Grassley, at age 88, is the longest-serving Republican in the US Senate. He was first elected to public office when Dwight D Eisenhower was president. He has won his last four re-election campaigns by an average of 34% and hasn’t faced a Republican primary opponent since 1980.

If there’s one person in the Republican Party who shouldn’t need Donald Trump’s help to get re-elected, it’s Chuck Grassley.

Back in January, Grassley – like many prominent Republicans – seemed on the verge of cutting ties with Trump. He called the 6 January assault on the US Capitol by Trump supporters an “attack on American democracy itself”. In February, he issued a blistering press release saying that, while he was voting to acquit Trump during his impeachment trial for allegedly instigating the 6 Capitol attack, he condemned the then-president’s unwillingness to accept his election loss and called his language “extreme, aggressive and irresponsible”.

But on a balmy night in October, the Iowa senator was basking in the glow of the former president’s loyal crowd – and openly acknowledged exactly why he was doing so.

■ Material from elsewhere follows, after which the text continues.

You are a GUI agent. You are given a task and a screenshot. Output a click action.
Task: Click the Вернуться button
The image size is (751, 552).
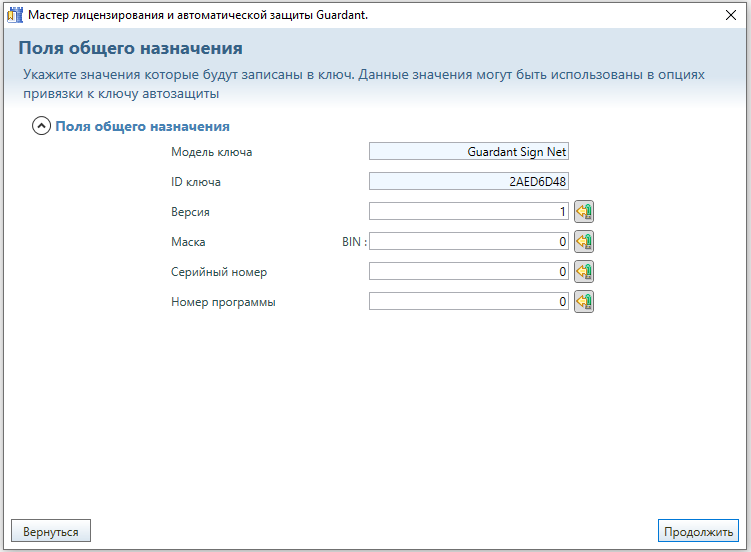(x=51, y=530)
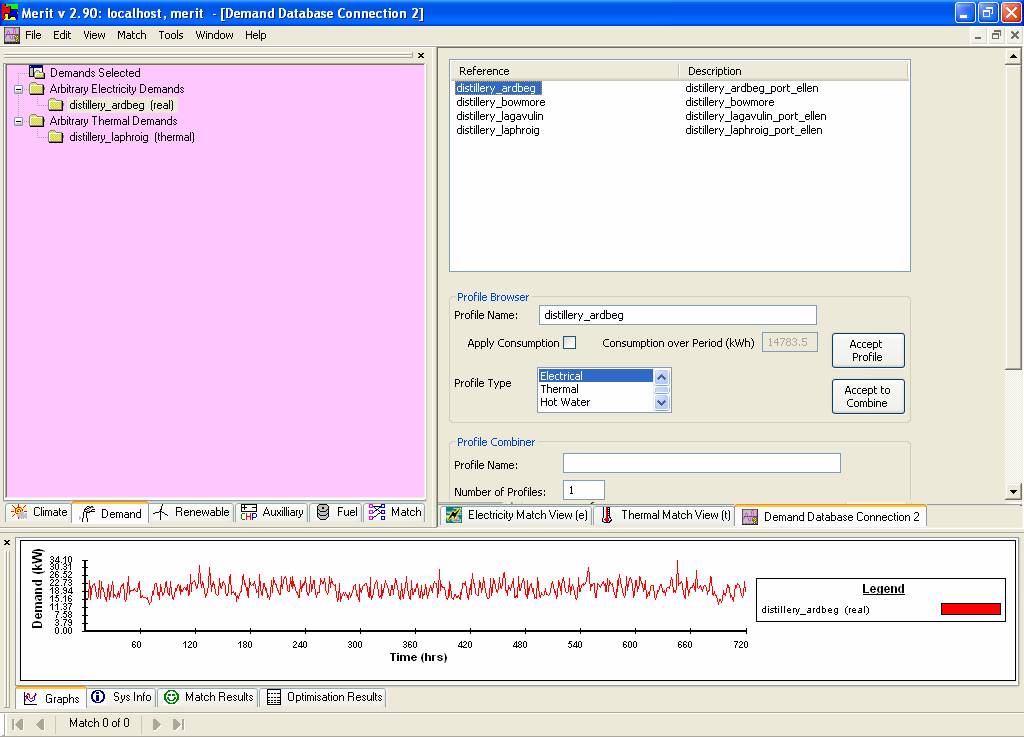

“I may have been born at night, but I wasn’t born last night,” Grassley said. “So if I didn’t accept the endorsement of a person that’s got 91 percent of the Republican voters in Iowa, I wouldn’t be too smart.”

Grassley was citing a recent survey by the Des Moines Register showing Trump more popular in Iowa than he ever was during his presidency – and with almost universal support among the state’s Republican voters. And the depth of that support was reflected in the rally’s speaker list. Grassley was joined by Iowa Governor Kim Reynolds (also up for re-election next year) and two of Iowa’s three Republican members of House of Representatives.

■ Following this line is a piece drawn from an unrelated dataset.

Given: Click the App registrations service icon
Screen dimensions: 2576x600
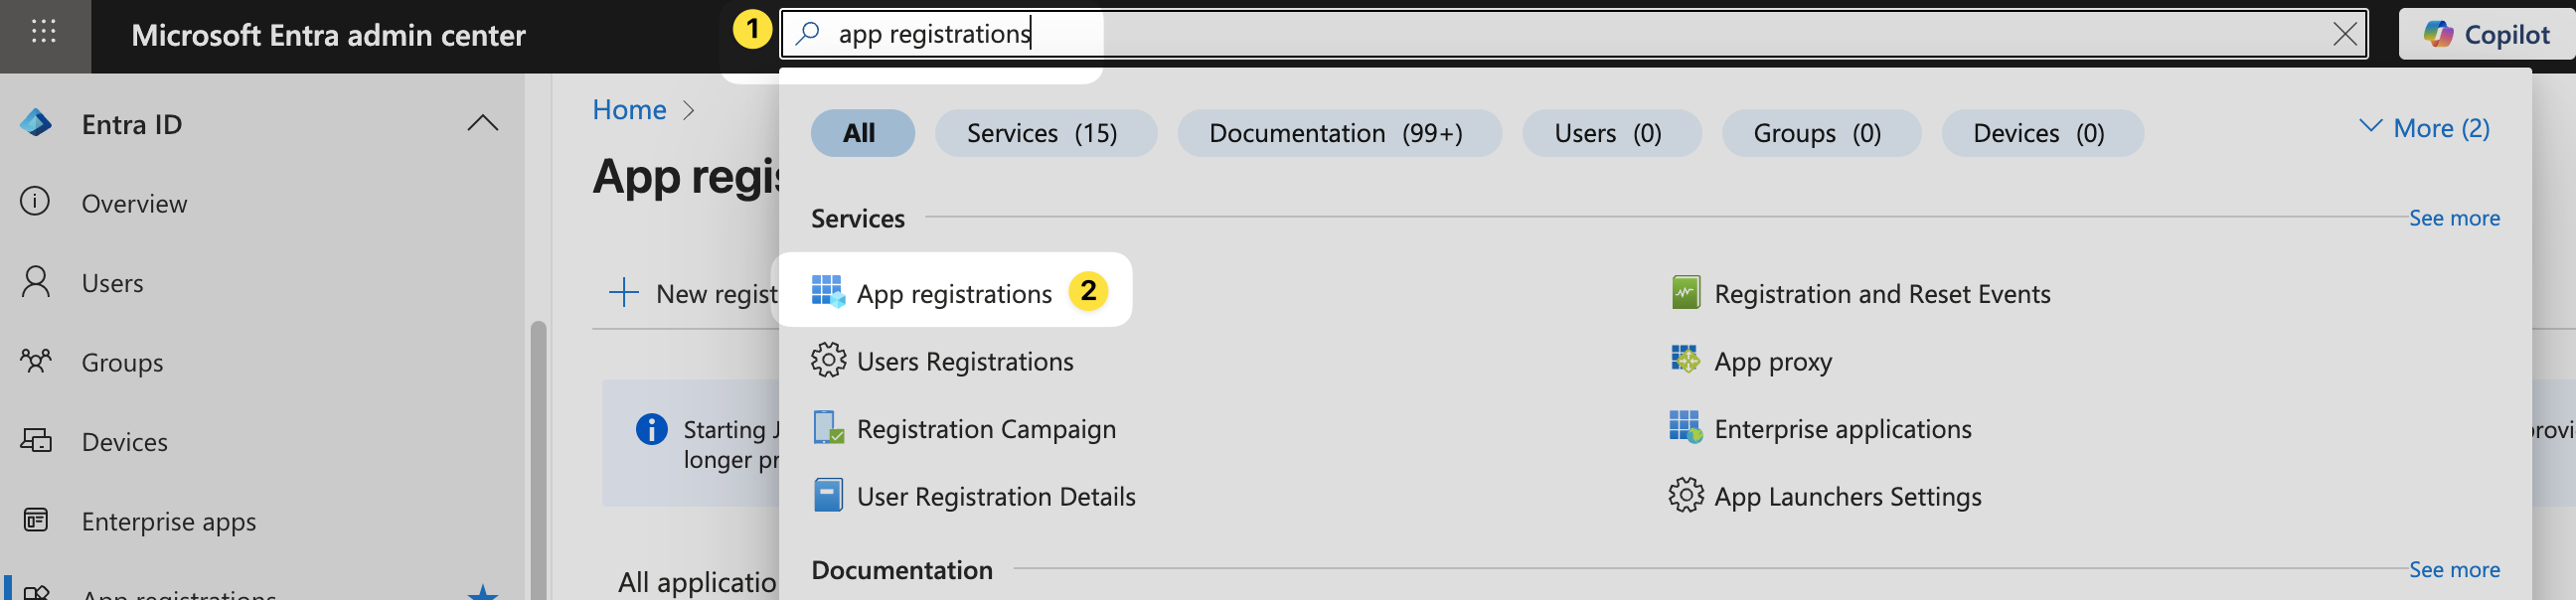Looking at the screenshot, I should pyautogui.click(x=827, y=291).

It was an impressive show of force in a state that, with its first-in-the-nation Republican caucuses, could be pivotal in determining the party’s presidential nominee in 2024.

“This is where Donald Trump found a lot of his support, in alienated rural landscapes that feels as though they’re being ignored and forgotten by the powers that be in Washington,” says Rachel Paine Caufield, a professor of politics at Drake University in Des Moines.

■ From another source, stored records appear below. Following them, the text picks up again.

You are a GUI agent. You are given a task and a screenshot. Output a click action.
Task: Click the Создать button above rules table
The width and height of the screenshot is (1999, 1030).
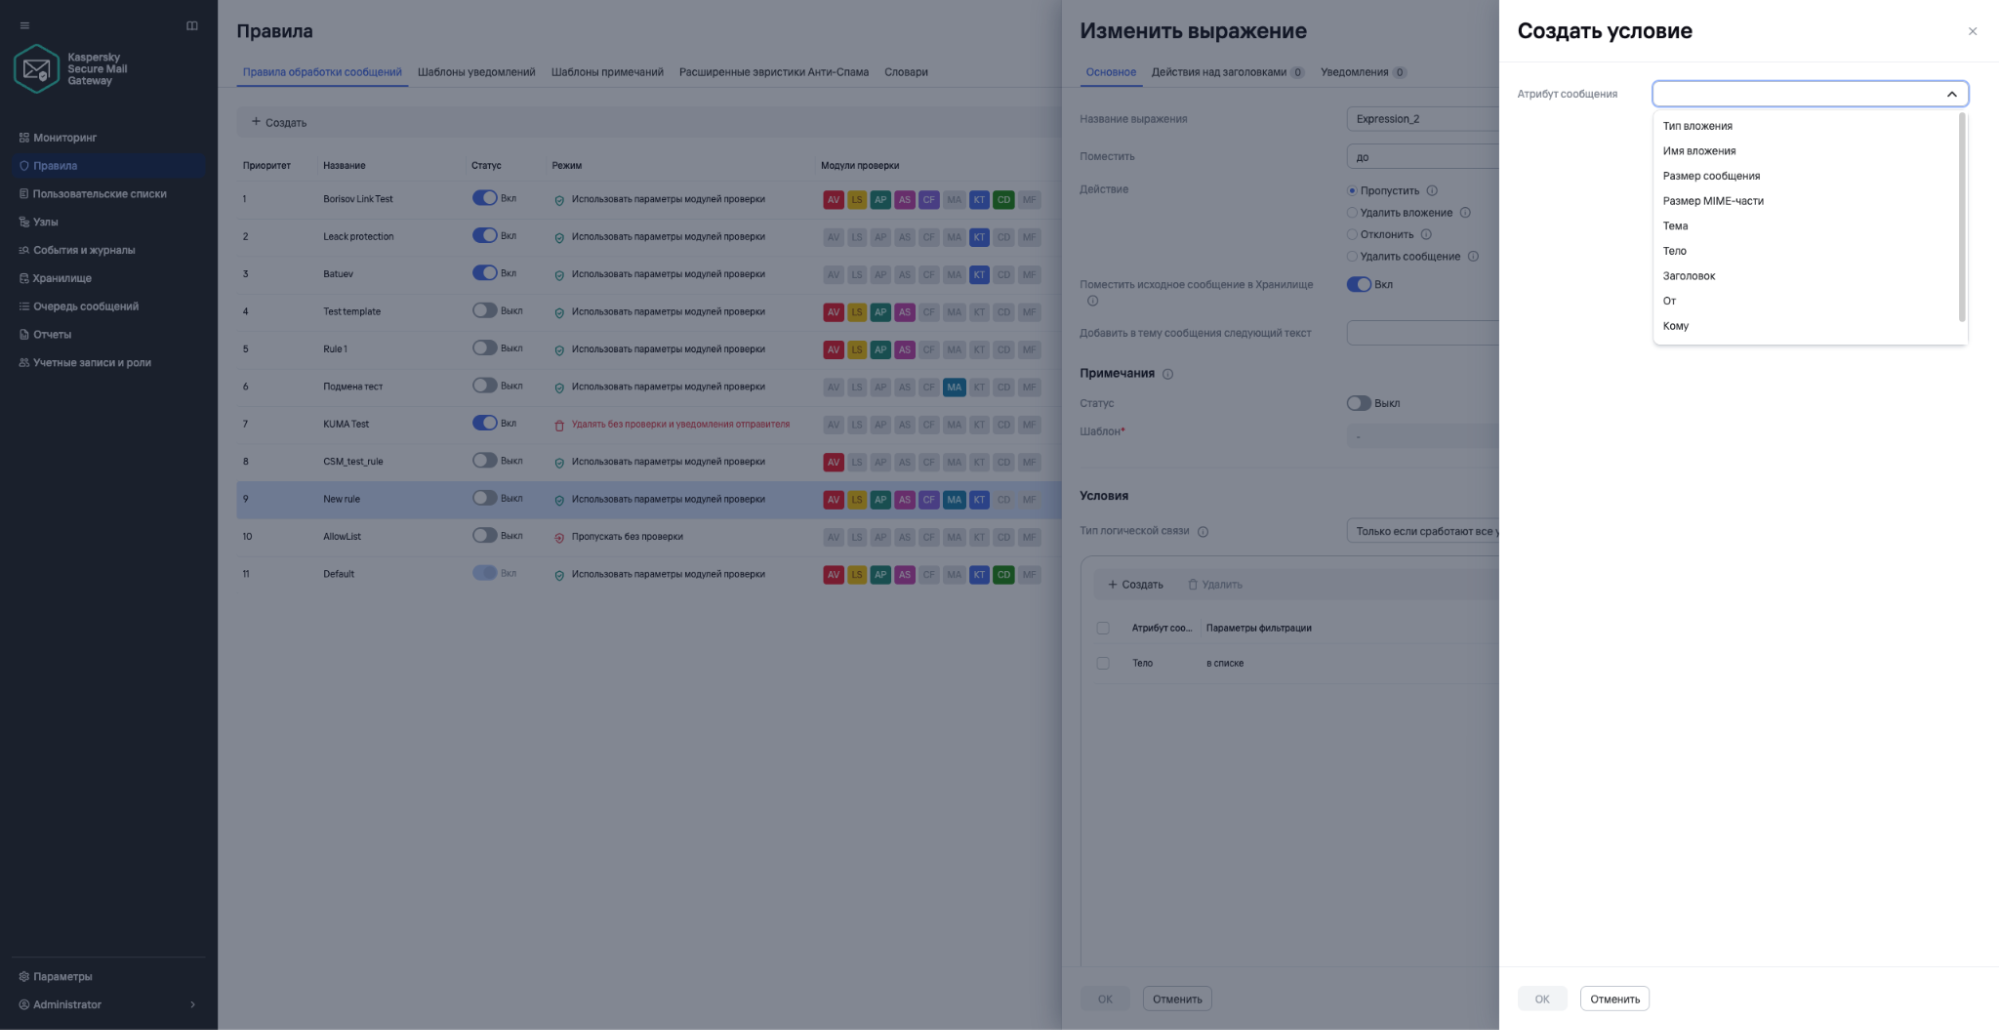pyautogui.click(x=279, y=122)
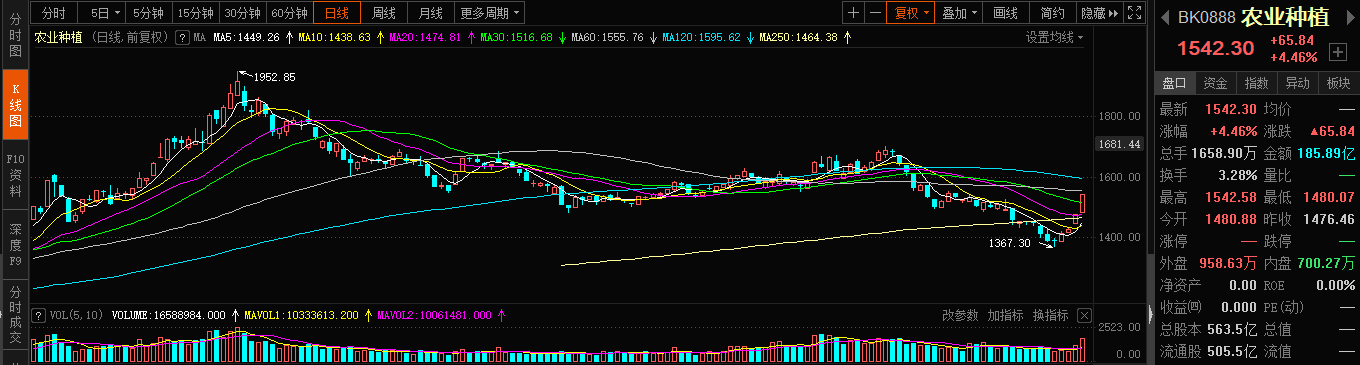
Task: Zoom out chart with minus icon
Action: pos(875,13)
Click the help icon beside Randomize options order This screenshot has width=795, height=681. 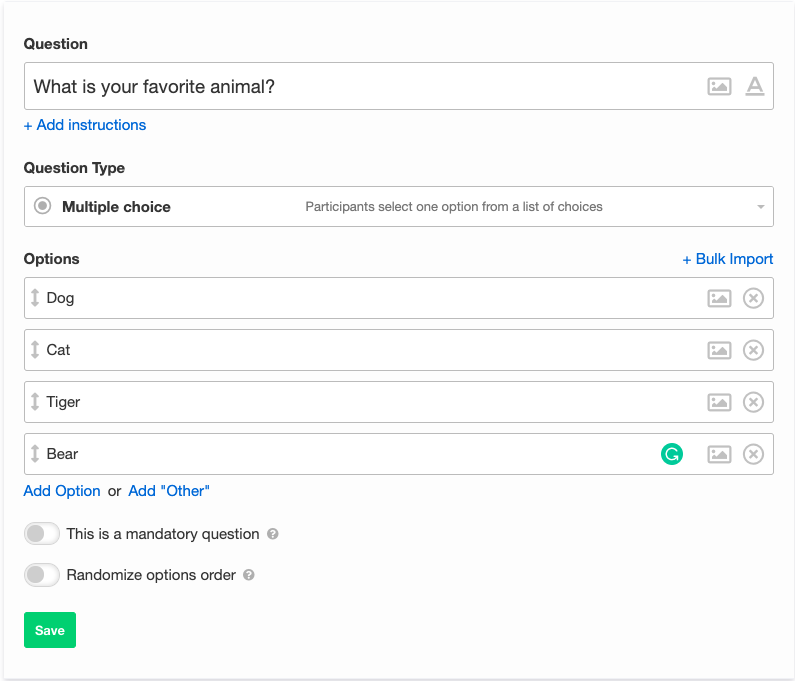tap(249, 576)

“Donald Trump has always had a knack for speaking to those alienated voters, those people who feel like they’re not being listened to, rather than speaking about them.”

After four years in the White House, and despite the election loss and how the last days of his presidency unfolded, those “alienated voters” are sticking with their guy.

A Trump rally, at this point, is a political movement distilled into its purest form. It’s the realm of flag-bedecked pick-up trucks, vendors selling obscenity-laced signs directed at Biden and Maga-hat-wearing die-hards sporting T-shirts that claim Democrats stole the 2020 election, that vaccines mandates are government dictatorship and – perhaps most importantly – that Trump will be back in 2024.

“Miss me yet?” read a large sign emblazoned with the president’s smiling visage outside the fairgrounds.

Inside the rally, the answer was an unequivocal yes.

“We really want him back,” says Shenoah Hanson, who drove five hours from Wisconsin to attend her first Trump rally. “He came from the same kind of people we are, so I definitely think he has a better voice than most of the other people in office.”

Hanson may get her wish. Trump has already hired two Iowa-based staffers with campaign experience. His rally speech, while dominated by complaints about the 2020 election and swipes at members of his own party, closed with what sounded like a campaign platform. He promised action on immigration, tech-company regulation, the economy, veterans’ affairs and education. He even tested out a new slogan, “Make America Great Again – Again”.

The Washington Post reported last week that Trump even considered announcing his bid in August, when Joe Biden was mired in the turmoil of the US withdrawal from Afghanistan. He was ultimately convinced to hold off until after next year’s congressional mid-term elections, lest that vote become a referendum on his political rebirth and he risk garnering some of the blame if Republicans underperform expectations.